With the increase in the frequency and duration of outages caused by extreme weather events across North America, customers are expecting utilities to keep them continually updated on the status of outages; especially the estimated restoration time. In fact, customers are requiring utilities to keep them informed via two-way communications using the Interactive Voice Recognition (IVR), call centre, social media, utility websites and modern communications devices (e.g. tablets, smartphones) and applications (apps).
In order to fully understand the impact on utilities as a result of customer expectations for timely and accurate information on outages, Kaihen commissioned an Outage Communications Benchmarking Study which included utilities from the United States, Ontario and British Columbia.
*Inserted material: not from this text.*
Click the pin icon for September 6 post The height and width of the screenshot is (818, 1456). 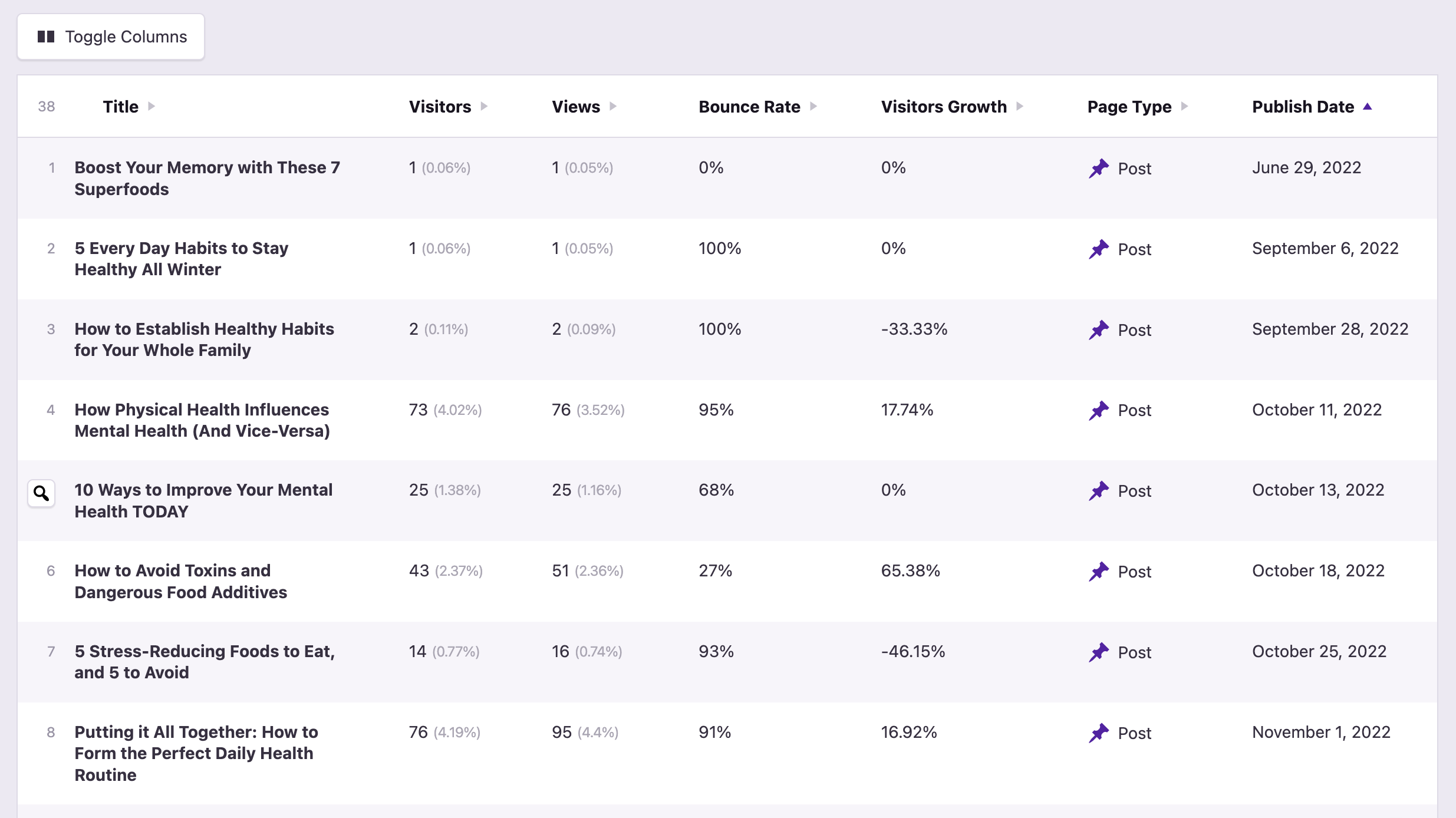1099,249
The main purpose of the study was to gain insight into best practices for outage communications in three areas:
1. Outage Communications Systems
2. Call Centres
3. Outage Communications Channels
The results of the benchmark also provided valuable feedback to utilities, which participated in the study, on gaps in existing programs and changes that need to be implemented to meet customer expectations.
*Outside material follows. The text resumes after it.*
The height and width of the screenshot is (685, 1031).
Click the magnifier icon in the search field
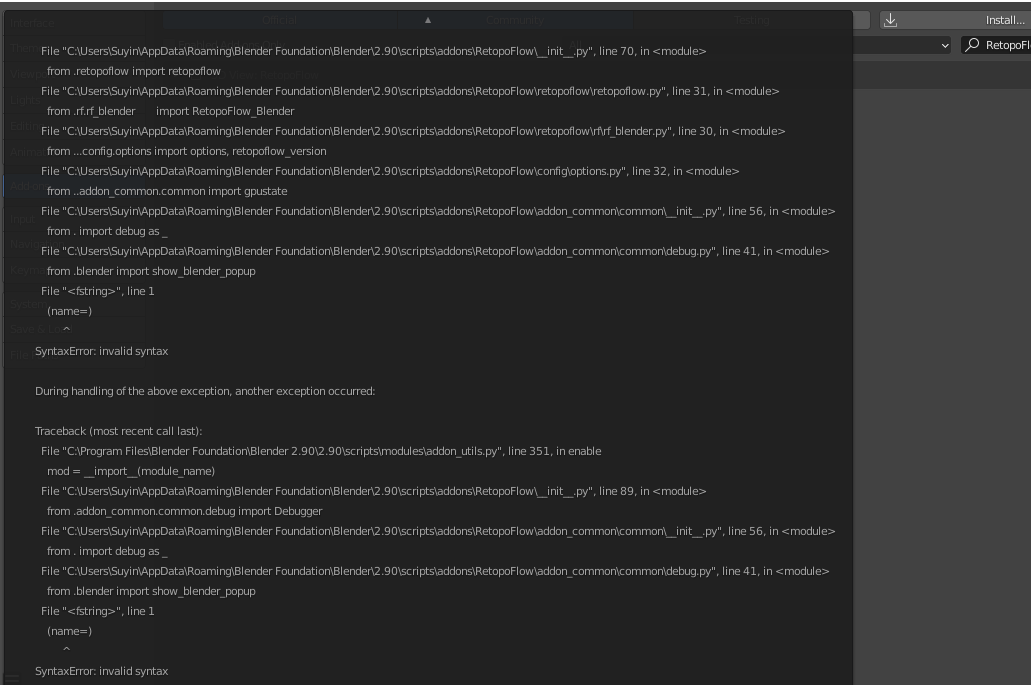(x=973, y=45)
There were many best practices discovered by the benchmark and successfully implemented by utilities in the three areas. The following is a sample of best practices discussed in this document:
Utilities must be prepared to implement organizational changes in order to successfully transform outage communications programs. A key lesson learned and emphasized by many utilities is the creation of a cross functional team with representation from corporate communications, customer service, information technology, operations, metering and regulatory affairs for outage communications initiatives.
Utilities also noted the importance of measuring the success of outage communications programs in order to help channel programs in the right direction and to continuously improve them. Success measurements are discussed in this document.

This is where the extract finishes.